__What you will do__
Copy out nothing but the line containing "Viewport: 1264px width, 779px height." and the lines that follow it to the end of the entries, exactly as they stand.

__Supplied records__

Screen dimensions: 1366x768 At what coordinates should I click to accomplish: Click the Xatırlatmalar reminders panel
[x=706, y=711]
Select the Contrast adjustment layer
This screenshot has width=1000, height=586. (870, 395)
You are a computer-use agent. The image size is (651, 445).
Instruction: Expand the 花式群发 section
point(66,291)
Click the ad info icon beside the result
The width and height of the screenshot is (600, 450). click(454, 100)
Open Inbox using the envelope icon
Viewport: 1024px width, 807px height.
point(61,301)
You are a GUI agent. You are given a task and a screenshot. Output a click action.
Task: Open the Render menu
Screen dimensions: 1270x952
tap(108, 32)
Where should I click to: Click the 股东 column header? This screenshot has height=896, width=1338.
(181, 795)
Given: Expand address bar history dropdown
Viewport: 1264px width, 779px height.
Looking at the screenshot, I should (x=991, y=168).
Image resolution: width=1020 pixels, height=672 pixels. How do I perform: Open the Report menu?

__Task response__
Viewport: 1264px width, 779px height.
Looking at the screenshot, I should (x=991, y=168).
Image resolution: width=1020 pixels, height=672 pixels. How do I perform: Open the Report menu?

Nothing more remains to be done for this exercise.